The extract appeared to cut blood sugar levels.
Also, it blocked activity of an enzyme associated with the development of diabetic complications.
According to study's researchers, the finding raises hope of a new anti-diabetes drug.
The study has been published in the Journal of Agricultural and Food Chemistry.
Chamomile, also known as manzanilla, has been used for years as a medicinal cure-all to treat a variety of medical problems including stress, colds and menstrual cramps.
To reach the conclusion, researchers from University of Toyama, led by Atsushi Kato, fed chamomile extract to a group of diabetic rats for 21 days and compared the results with a group of control animals on a normal diet.

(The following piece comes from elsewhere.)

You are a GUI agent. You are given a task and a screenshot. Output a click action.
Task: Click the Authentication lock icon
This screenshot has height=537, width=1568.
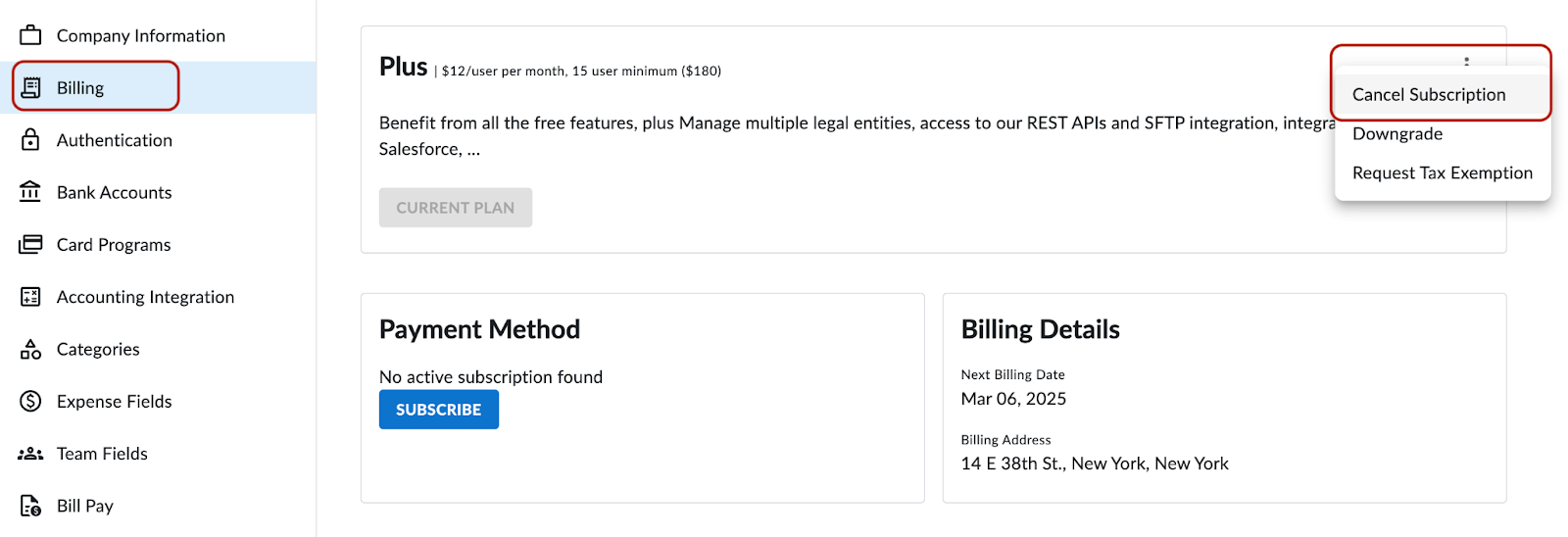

Blood glucose levels - high levels of which are a sign of diabetes - were significantly lower in the animals fed the extract, which appeared to inhibit production of the sugar in the liver.
Tests also showed reduced activity of an enzyme called aldose reductase in tissue samples from the extract group.
This enzyme helps change glucose into a sugar alcohol called sorbitol.
"More research would be needed before we can come to any firm conclusions about the role chamomile tea plays in fighting diabetes-related complications," BBC quoted Dr Victoria King, of the charity Diabetes UK, as saying.
"Diabetes UK wouldn't recommend people with diabetes increase their chamomile tea intake just yet.
"Eating a healthy balanced diet, taking regular physical activity and adhering to any prescribed medicines remain key ways to effectively control blood glucose levels, blood pressure and blood fats.
"Good diabetes management will help reduce the risk of serious complications such as heart disease, stroke and blindness," King added.